Tendo dito isto, respondo à sua pergunta: existem inúmeros documentários sobre o revisionismo do Holocausto. Poucos campos do conhecimento histórico são tão bem documentados (com filmes contemporâneos inclusive). Existem várias controvérsias envolvendo o que aconteceu nos campos de concentração, interpretações díspares, dadas por pessoas que variam da extrema esquerda (historiadores soviéticos inclusive) à extremíssima direita. Há controvérsias quanto ao número efetivo de mortos (estimativas variam entre três e treze milhões), à percentagem de judeus no cômputo destes mortos (há quem defenda que os judeus eram minoria nos campos de concentração, embora ainda fossem o grupo mais numeroso) e até mesmo ao modus operandi dos campos de concentração.

O que não existe é alguma teoria que consiga explicar a imensa massa de documentos (filmes, fotos, depoimentos) de outra forma que não reconhecendo a existência de um Holocausto. Já ficou comprovado que algumas pessoas se aproveitaram do Holocausto para ganho pessoal, mas isso é da natureza humana: recentemente se descobriu que os políticos de Teresópolis andavam abocanhando 50% das verbas de reconstrução da cidade e deixando as obras para depois (mas, apesar disso, ninguém está afirmando que as chuvas foram uma invenção deles para obter verbas federais volumosas em que pudessem “mamar”). Já ficou comprovado, também, que boa parte dos verdadeiros responsáveis pelo ocorrido jamais enfrentou a Justiça pelos seus atos: fugiram para a União Soviética, para os Estados Unidos, para a Argentina, para o Paraguai, para o Brasil, para a Austrália, para a Finlândia ou para outros lugares. Os guardas que foram presos nos campos de concentração eram em sua maioria jovens oficiais deslocados para lá pouco antes da chegada dos aliados: bodes expiatórios quase todos.

Sabe-se também que os aliados cometeram crimes de guerra. O bombardeio de Dresden não é algo de que a Grã Bretanha se orgulhe, por exemplo. E não vou nem falar das obscenidades cometidas pelos americanos contra os japoneses no front oriental, motivadas por um racismo tão profundo e odioso quanto o anti-semitismo alemão. Sabe-se também que Stálin foi bastante pior do que Hitler, sob quase todos os aspectos (exceto quanto a eleger um povo específico para bode expiatório, Camarada Ióssif acreditava em “oportunidades iguais” para o Gulag…).

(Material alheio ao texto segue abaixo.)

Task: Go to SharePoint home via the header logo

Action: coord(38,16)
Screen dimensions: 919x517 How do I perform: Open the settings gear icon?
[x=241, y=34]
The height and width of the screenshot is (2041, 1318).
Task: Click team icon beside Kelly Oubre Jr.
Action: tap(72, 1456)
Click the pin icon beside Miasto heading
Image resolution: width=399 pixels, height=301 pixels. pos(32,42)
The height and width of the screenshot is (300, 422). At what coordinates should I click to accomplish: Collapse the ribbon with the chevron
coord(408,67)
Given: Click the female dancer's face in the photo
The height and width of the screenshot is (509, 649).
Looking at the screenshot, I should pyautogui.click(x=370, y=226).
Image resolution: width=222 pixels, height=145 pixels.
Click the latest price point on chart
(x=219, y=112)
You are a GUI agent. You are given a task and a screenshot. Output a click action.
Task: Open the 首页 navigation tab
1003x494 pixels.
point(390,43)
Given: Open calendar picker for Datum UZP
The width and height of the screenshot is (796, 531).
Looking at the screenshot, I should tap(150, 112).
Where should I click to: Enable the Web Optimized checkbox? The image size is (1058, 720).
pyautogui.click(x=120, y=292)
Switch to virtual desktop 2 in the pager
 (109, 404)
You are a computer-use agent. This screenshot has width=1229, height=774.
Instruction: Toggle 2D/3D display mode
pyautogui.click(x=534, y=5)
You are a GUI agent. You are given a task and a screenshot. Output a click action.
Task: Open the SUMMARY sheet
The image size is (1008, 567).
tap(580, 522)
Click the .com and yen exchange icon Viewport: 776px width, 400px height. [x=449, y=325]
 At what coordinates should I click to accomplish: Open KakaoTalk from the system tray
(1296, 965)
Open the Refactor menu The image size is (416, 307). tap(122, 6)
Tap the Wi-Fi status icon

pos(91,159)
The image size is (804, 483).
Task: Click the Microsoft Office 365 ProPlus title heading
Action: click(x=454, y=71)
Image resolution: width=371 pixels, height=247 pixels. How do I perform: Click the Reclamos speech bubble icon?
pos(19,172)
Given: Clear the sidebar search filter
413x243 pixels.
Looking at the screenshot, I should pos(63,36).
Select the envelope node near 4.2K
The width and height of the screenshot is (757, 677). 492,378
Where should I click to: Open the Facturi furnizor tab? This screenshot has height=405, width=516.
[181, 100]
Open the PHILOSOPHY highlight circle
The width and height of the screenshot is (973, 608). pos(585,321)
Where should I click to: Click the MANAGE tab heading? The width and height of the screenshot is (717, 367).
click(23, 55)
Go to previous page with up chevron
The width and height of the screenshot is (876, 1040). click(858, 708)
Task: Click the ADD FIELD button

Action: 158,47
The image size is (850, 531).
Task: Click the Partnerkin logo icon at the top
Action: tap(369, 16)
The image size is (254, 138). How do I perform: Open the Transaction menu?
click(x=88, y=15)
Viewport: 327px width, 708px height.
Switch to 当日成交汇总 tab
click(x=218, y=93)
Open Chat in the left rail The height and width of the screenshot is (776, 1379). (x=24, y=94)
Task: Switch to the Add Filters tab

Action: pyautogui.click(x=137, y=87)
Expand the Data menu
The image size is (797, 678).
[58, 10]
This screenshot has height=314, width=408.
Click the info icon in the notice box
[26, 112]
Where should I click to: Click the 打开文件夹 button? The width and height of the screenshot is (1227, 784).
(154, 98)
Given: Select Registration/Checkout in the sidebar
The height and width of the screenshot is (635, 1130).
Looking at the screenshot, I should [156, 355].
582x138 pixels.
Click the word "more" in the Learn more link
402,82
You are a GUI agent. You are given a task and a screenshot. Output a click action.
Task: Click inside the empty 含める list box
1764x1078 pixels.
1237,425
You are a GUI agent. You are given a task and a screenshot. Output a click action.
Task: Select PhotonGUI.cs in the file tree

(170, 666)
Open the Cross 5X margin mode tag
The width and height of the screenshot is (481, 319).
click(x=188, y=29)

Portanto, boa parte daquilo que os “revisionistas” bradam como se fosse a descoberta da pólvora são coisas que a História já sabe muito bem. Este discurso deles só encontra apelo entre os ignorantes, pois quem estuda História tem uma compreensão muito mais ampla do assunto. Justamente por isso, é preciso abolirmos o uso desta palavra nos debates sobre a Segunda Guerra, deixá-la somente para os ignorantes. Pois quando recorremos a ela, damos sem querer uma credibilidade que neonazis não merecem.